It’s never too early to get your notes and papers in order as you prepare for exams! In this post, Natalie Shah ’18 gives insight into how to thrive this finals season.
It's Finals Season
It is that time of year again when you need to start thinking about exams, every student’s biggest stress. There are many ways to study for exams, and as always, you should use whatever strategy works best for you. With that being said, here are some strategies you can use to make sure you are on top of it all.
What to Do Right Now
Now is the perfect time for you to ask your teachers what material from this year will be on your exam. Most exams only cover the second semester, but in math, for example, there may be material from first semester that you will have to know. Over the next few weeks, one of the most important strategies you can utilize is to gather all of your tests and quizzes. Nearly all teachers will use similar questions on the exam from a test you have already taken this year. Pick and choose problems that know you need work on. In a way, you are better prepared for the exam than a regular test because you have learned and been tested on the material before. After this, you should find out what chapters and sections are your strengths and which sections you need to work on.
What to Do Next
As exams grow closer, you should try to come up with questions for your teachers about your weak spots. Asking questions is one of the best ways to learn. Upper School exams will be on May 31 and June 1, so there's less than a month to study on your own and come to class with questions for your teacher. The best way to break down material would be by section or chapter. Another helpful tip would be to know the format of your exam. The best way to test your brain is to ask yourself questions in the way you will actually be tested. That way when you go to take the exam, your brain will have already been prepared.

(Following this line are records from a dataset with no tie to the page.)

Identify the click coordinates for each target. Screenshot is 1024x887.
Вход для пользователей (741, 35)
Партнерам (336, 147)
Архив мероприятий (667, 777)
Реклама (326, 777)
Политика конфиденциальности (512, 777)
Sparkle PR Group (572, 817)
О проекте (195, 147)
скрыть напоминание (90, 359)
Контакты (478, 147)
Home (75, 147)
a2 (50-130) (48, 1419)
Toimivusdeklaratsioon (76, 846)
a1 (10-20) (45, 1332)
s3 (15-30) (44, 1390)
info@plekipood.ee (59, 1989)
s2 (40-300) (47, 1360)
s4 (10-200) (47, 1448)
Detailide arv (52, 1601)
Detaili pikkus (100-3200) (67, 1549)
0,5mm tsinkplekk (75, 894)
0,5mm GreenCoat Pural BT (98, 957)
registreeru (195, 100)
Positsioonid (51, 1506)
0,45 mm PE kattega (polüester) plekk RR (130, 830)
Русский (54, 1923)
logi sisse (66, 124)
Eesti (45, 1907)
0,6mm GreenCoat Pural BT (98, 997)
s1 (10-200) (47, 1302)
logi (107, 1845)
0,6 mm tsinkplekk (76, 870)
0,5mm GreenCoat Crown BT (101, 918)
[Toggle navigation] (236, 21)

What to Do 1-2 Weeks Before
Now it is crunch time, and these last two weeks are a great time to meet with teachers and ask any questions you have regarding what the exam will cover. Teachers will have review days in class, but it is important to know what you need practice on and what you do not. The worst thing you could do is to cram a couple days before this exam. This will most likely get you more stressed and you will be less likely to remember the material. Remember to get in the habit of getting a good week of sleep and make sure your nutrition is balanced. As always, good luck!